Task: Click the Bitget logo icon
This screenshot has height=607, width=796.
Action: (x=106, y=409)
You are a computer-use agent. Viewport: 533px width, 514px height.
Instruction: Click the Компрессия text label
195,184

...

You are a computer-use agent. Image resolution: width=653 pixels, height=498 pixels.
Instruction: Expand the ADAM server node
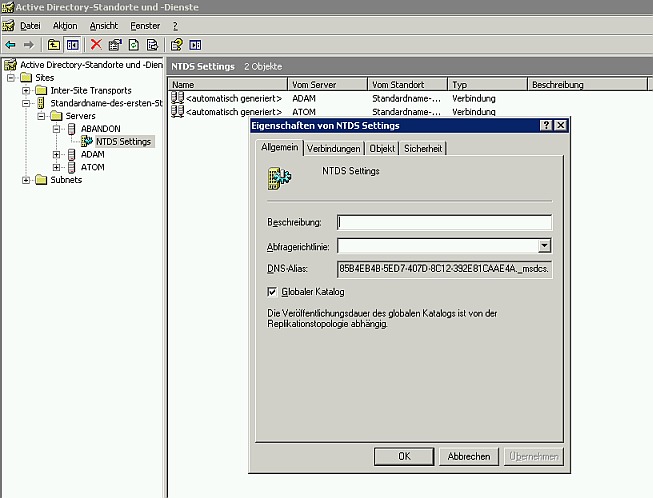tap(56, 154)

Your objective: Which of the lines above include the word "computer"? List those lines.

Response to the task:
You are a computer-use agent. Viewport: 533px width, 514px height.
You are a computer-use agent. Image resolution: width=653 pixels, height=498 pixels.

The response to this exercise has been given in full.